Although pro-Russian sentiments have never been particularly trendy in Macedonia, narratives in favor of the Kremlin have become more visible in the Macedonian online space after 2015. One of the popular narratives within the #Boycott campaign suggests that NATO has been unjust to the country despite its efforts to become a member of the alliance. Meanwhile, articles praising Russian army and weaponry have regularly appeared on Sputnik and other Russian outlets.

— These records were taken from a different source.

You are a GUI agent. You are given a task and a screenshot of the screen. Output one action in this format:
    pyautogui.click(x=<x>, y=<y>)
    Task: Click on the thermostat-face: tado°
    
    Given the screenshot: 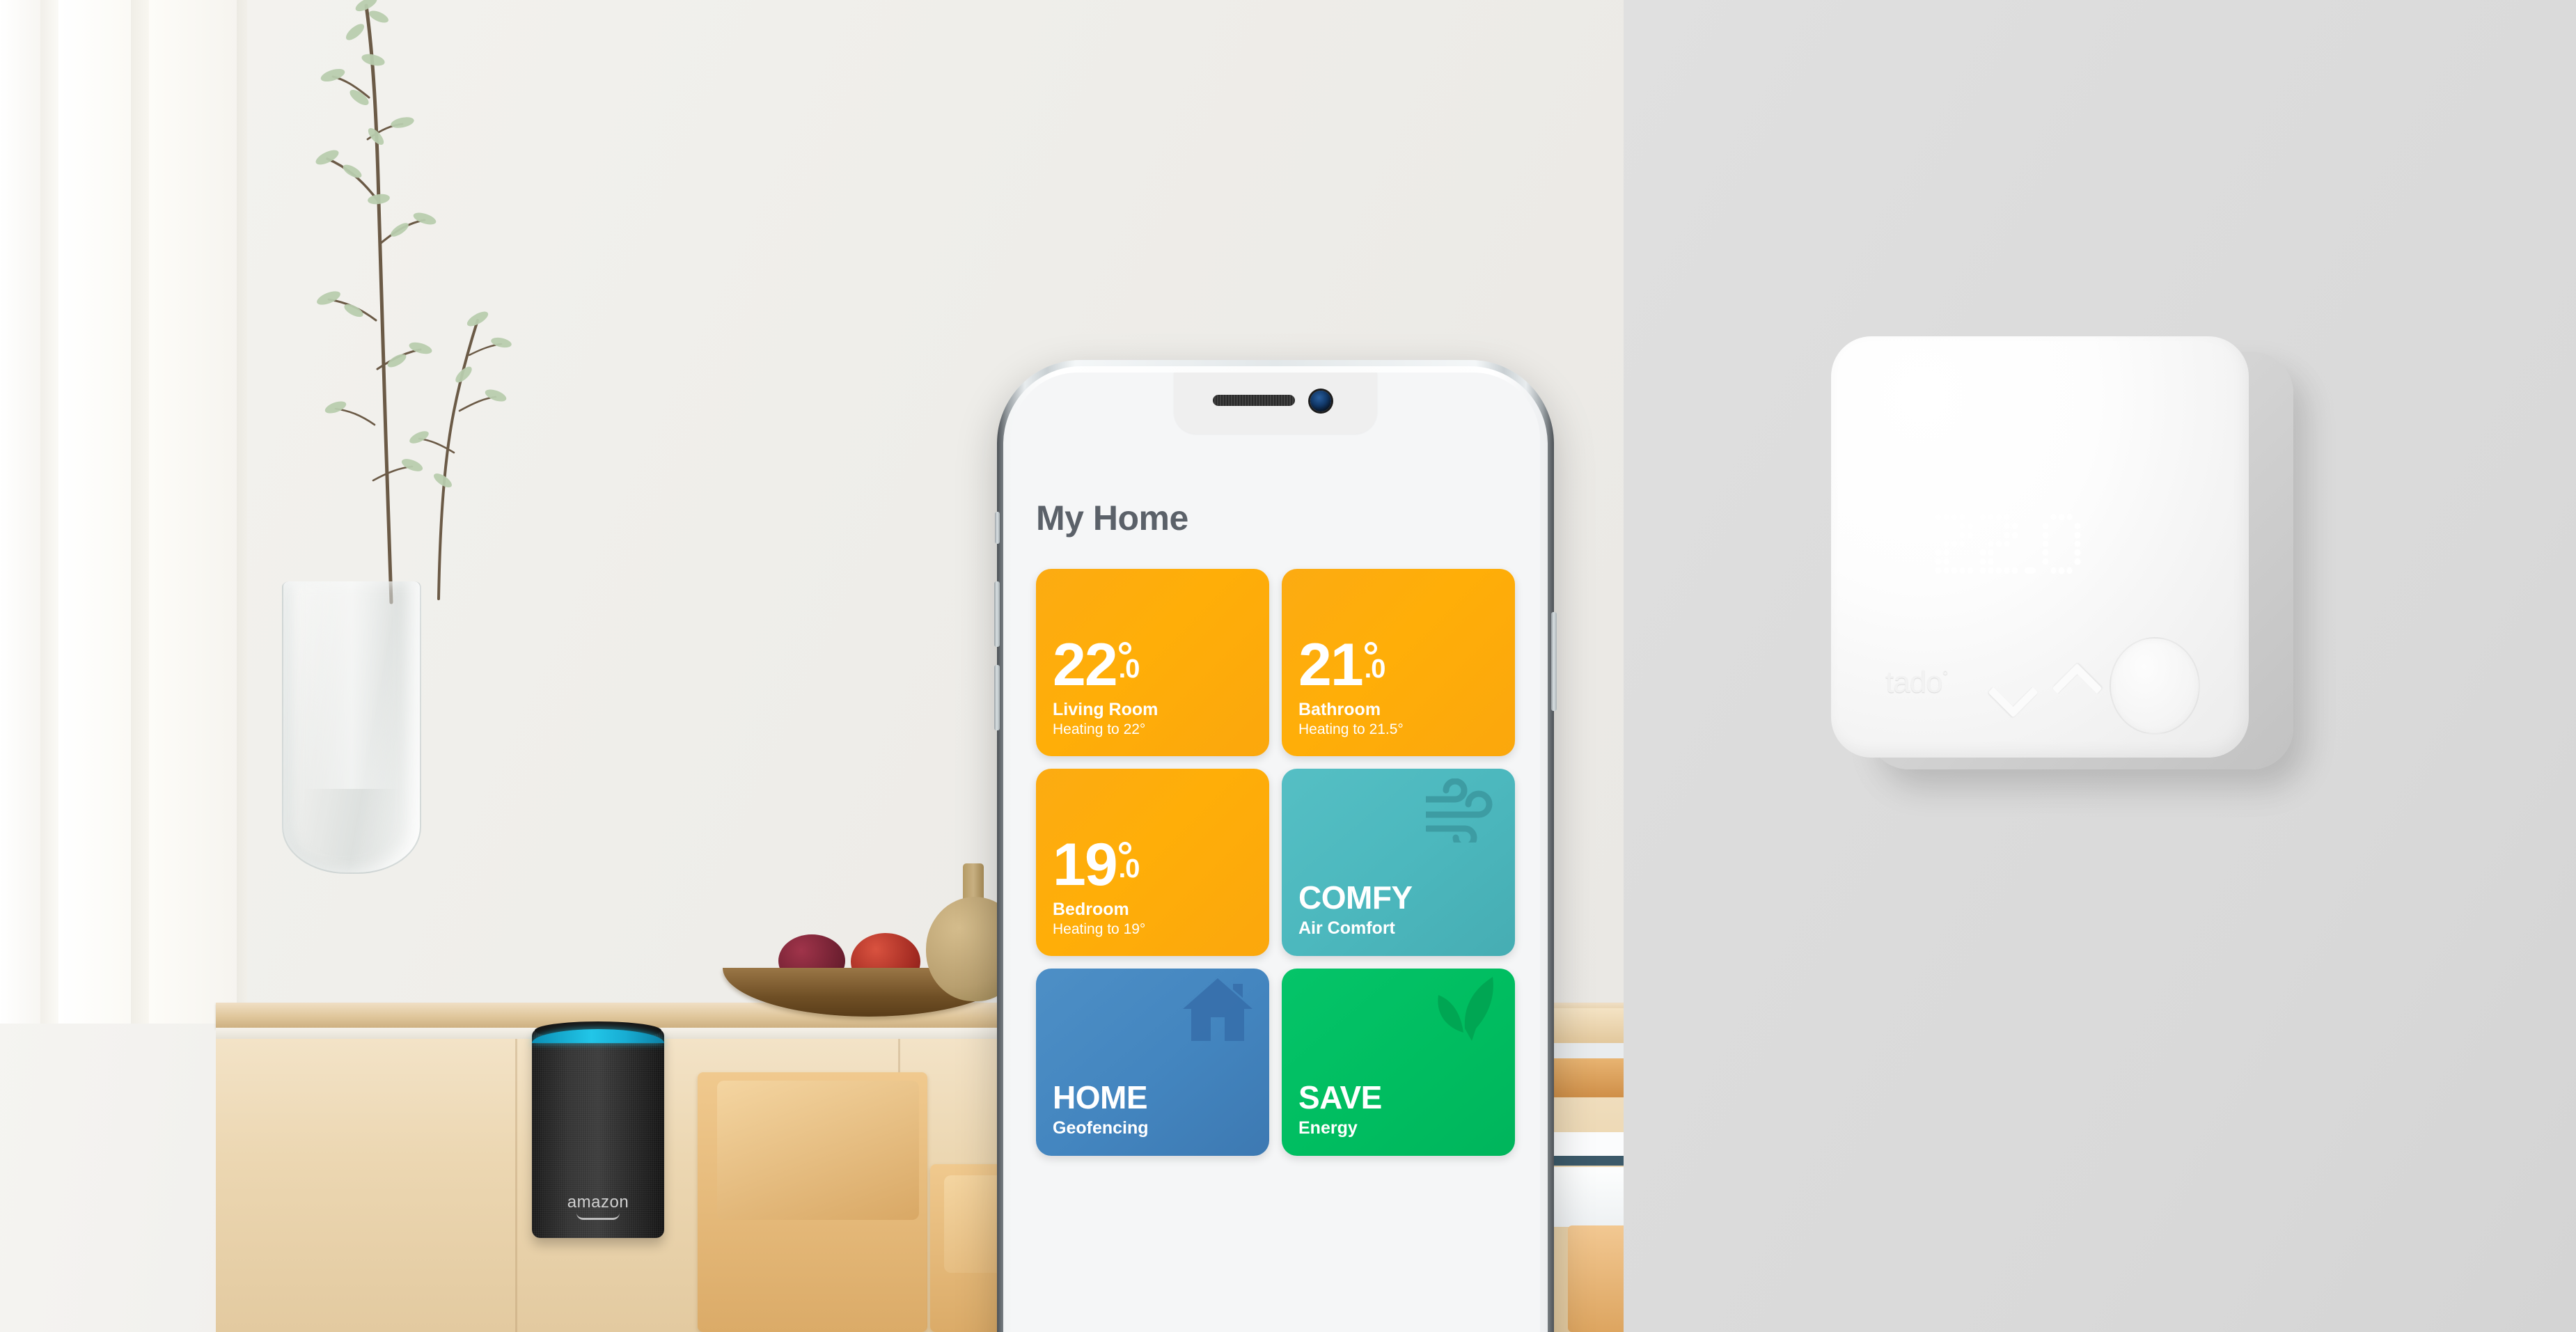 What is the action you would take?
    pyautogui.click(x=2040, y=547)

Russia does not hide its disagreement with Macedonia’s accession to NATO, so attempts to prevent the referendum from success seem to follow a solid Russian logic. Nonetheless, the geopolitical battle expressed through enormous disinformation efforts from the Kremlin raises more fundamental questions. The aggressive anti-NATO messages that became a fundament of the #Boycott campaign prevented voters from engagement with objective and fact-based content, discouraged citizens from participation in the democratic process, created fears, and depressed the turnout. A recent survey ranked Macedonia last among 35 states in media literacy. This shows the country’s high vulnerability to disinformation. The danger of having a media environment polluted with manipulative messages instead of real political arguments may have long-term consequences for the fragile democratic process not only in Macedonia, but the whole region. We should say it out loud: Disinformation campaigns are toxic. No matter who is paying them.